• _WORK INSTRUCTION A_
List the researchers named as leading the team in the text on regulatory DNA.
• _WORK INSTRUCTION B_
According to the text on regulatory DNA, why had hundreds of regulatory DNA regions been targeted by natural selection? Answer in one to three sentences.
• _WORK INSTRUCTION C_
Continue the text on regulatory DNA from the point where it stops.

• _EXTRACT TO READ_
—————

Hundreds of studies have attempted to map the genes causing common diseases and physical traits. Frustratingly, most of these studies have pointed to regions of the genome that do not contain gene sequences that make protein. Researchers set out to chart a global map of the relationship between disease-associated genetic changes and the gene-controlling switches scattered around the genome, With support from National Institutes of Health’s Common Fund, researchers collected regulatory DNA maps from 349 tissue samples covering all major organ systems in adults and stages of human development. Using powerful computers, the researchers crossed these maps with data from genetic studies of over 400 common diseases and clinical traits. Instead of isolated instances, they found that most disease-associated genetic changes occurred within gene-regulating switches, often located far away from the genes they control. Most changes affected circuits active during early human development, when body tissues are most vulnerable. Extensive blueprints of control circuitry revealed previously hidden connections between diverse diseases, may explain common clinical features, and will open new avenues for developing diagnostics and treatments. Science (cover feature): Systematic localization of common disease-associated variation in regulatory DNA.
Differences in regulatory DNA between people and human populations, and evolutionary changes from natural selection
In comparing genomes from individuals from several parts of the world, a team led by Benjamin Vernot, Joshua Akey, and Stamatoyannopolous found that changes affecting gene control regions are very frequent. In the average individual these changes dwarf those found in DNA that encodes proteins. By performing genome-wide scans for areas of recent evolutionary change, scientist discovered evidence that hundreds regulatory DNA regions had been targeted by natural selection, presumably because of their roles in biological pathways important for human survival, such as skin pigmentation and fat storage. Genome Research: Personal and population genomics of human regulatory variation.

—————

• _EXCERPTED RECORDS_
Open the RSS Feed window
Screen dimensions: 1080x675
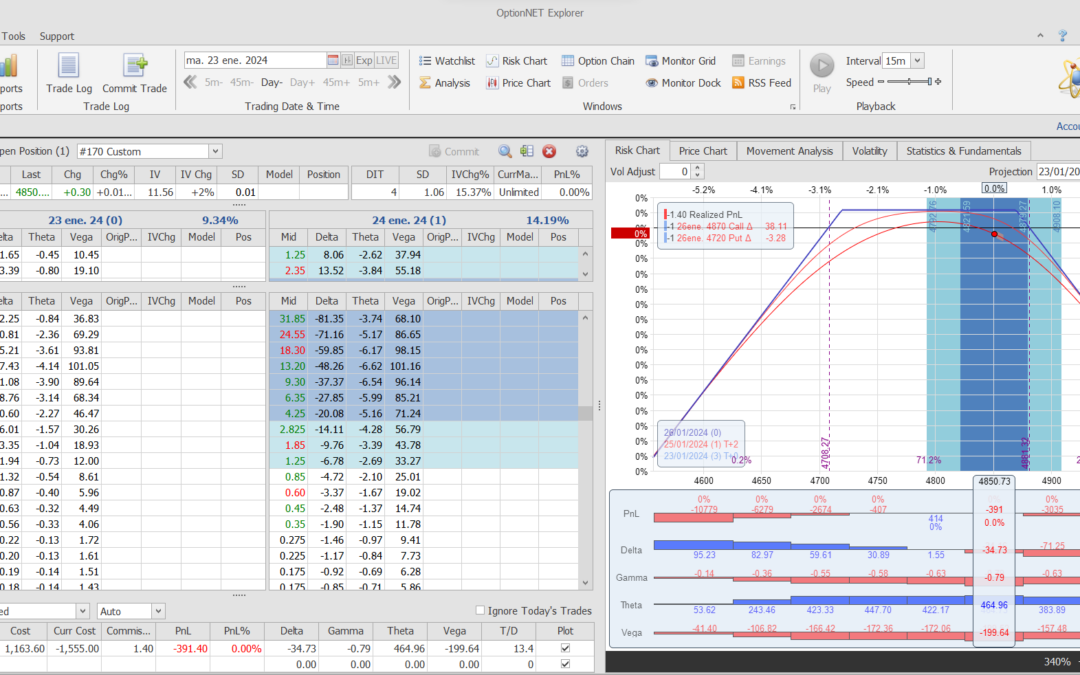(761, 83)
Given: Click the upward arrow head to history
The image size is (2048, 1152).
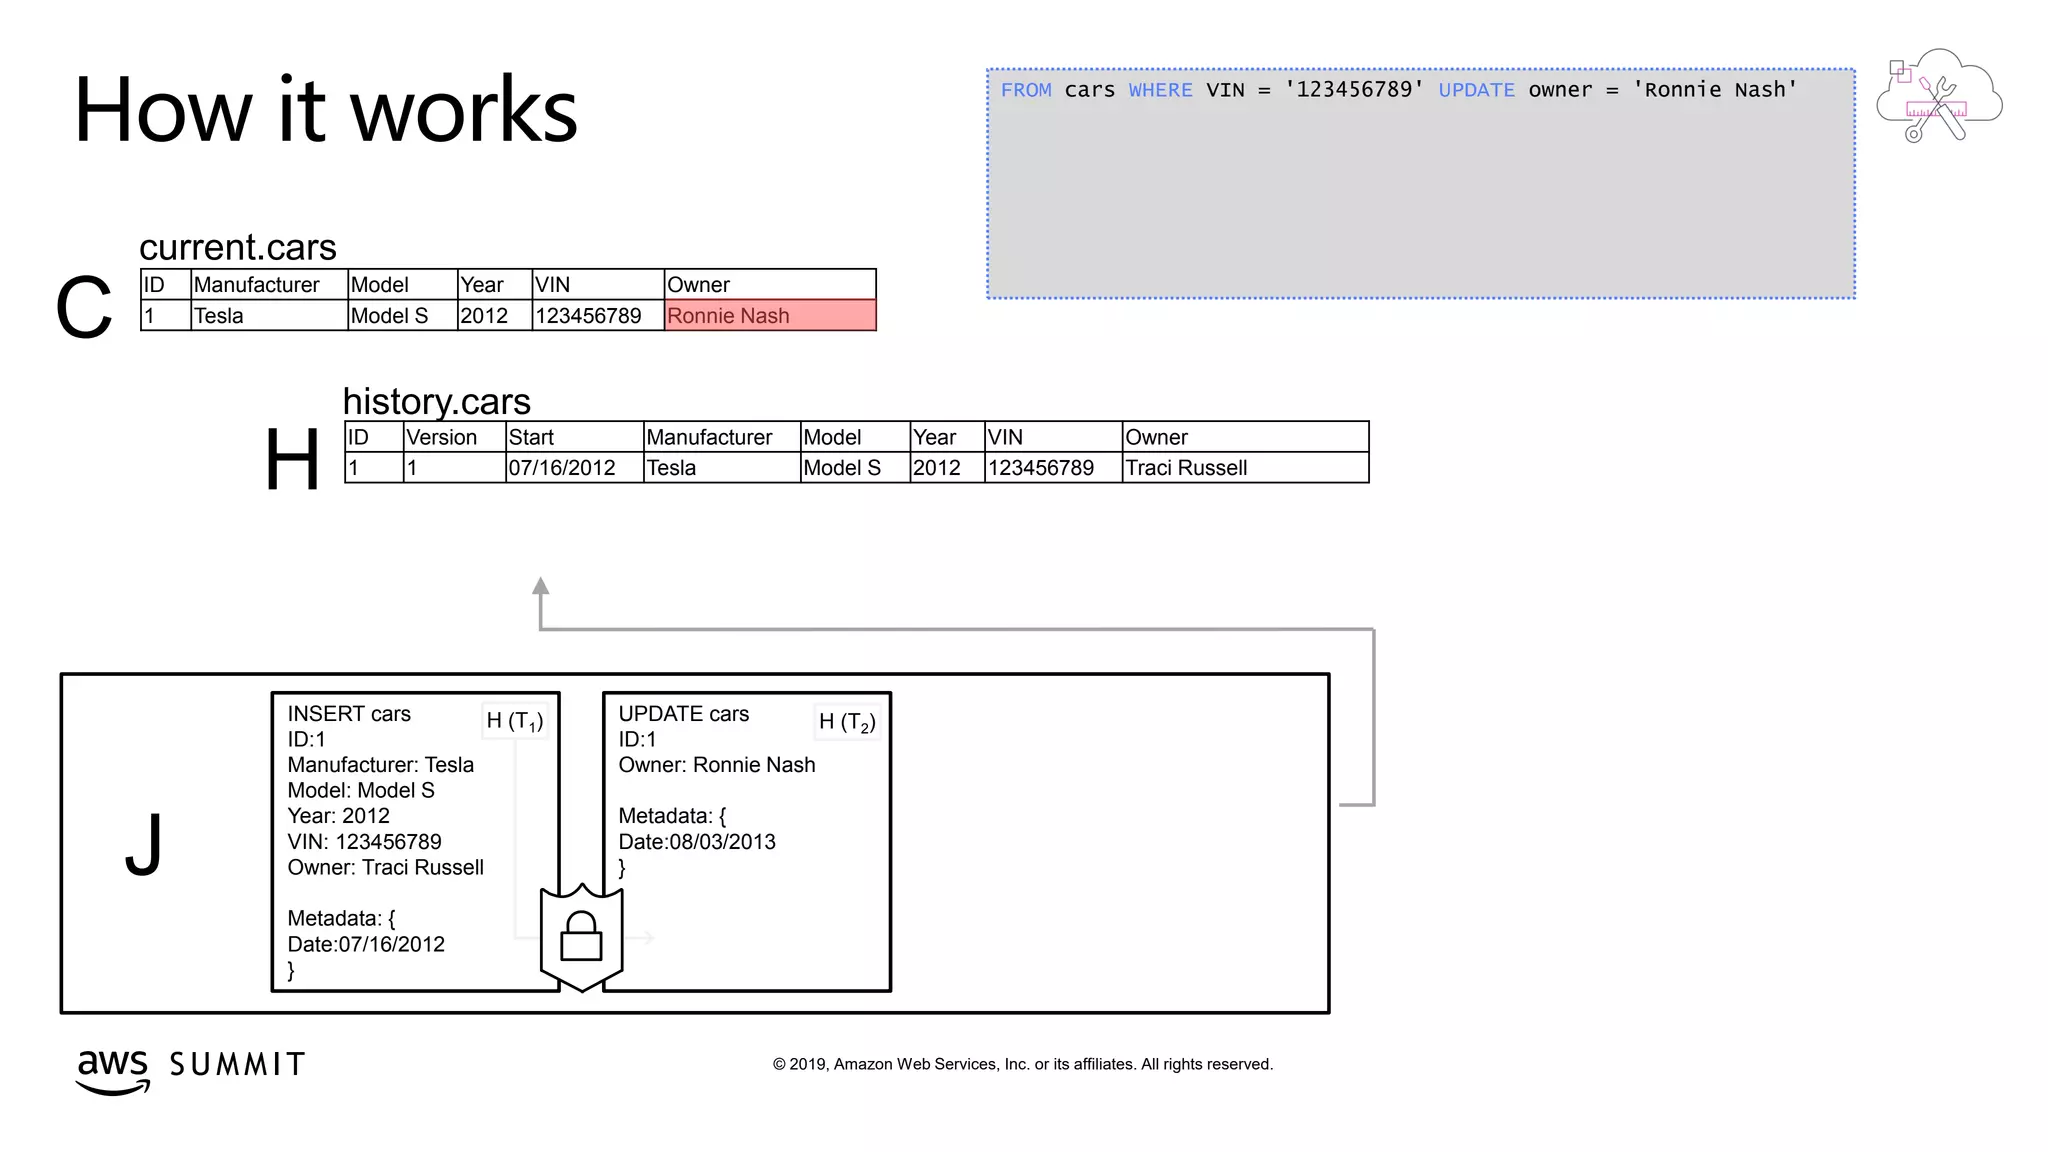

—————

• _ANSWER A_
Benjamin Vernot, Joshua Akey, and Stamatoyannopolous.

• _ANSWER B_
They were presumably targeted because of their roles in biological pathways important for human survival. Examples are skin pigmentation and fat storage.

• _ANSWER C_
New insights into the genome’s ‘master weaver’
Not all regulatory proteins are created equal: CTCF has earned the title of the genome’s ‘master weaver’ because it not only controls genes but determines how DNA is wound up within the cell nucleus. Prior research had suggested that the sites along the genome to which CTCF liked to dock were nearly the same in every cell. By CTCF binding across many cell types, UW researchers have found patterns varied among different cells, and between normal cells and cells that keep growing indefinitely, such as cancer cells. Many changes between cell types were accompanied by chemical changes in DNA known as methylation, which has been linked with aging. Genome Research: Widespread plasticity in CTCF occupancy linked to DNA methylation.
Teaching computers to find patterns in ENCODE “big data”
UW researchers in Genome Sciences and Electrical Engineering, led by William Noble and Michael M. Hoffman and have applied machine learning techniques to find patterns in the structure of human DNA and associated biomolecules. Machine learning involves the use of computer programs that can learn to classify big data sets into human-interpretable categories. The team designed a computer program and trained it to examine and characterize data on the location of chromatin modifications. Chromatin is the three-dimensional structure that DNA forms as it wraps around bead-like protein structures known as nucleosomes. The team used the software to identify patterns associated with genes and other DNA elements important in the regulation of gene activity.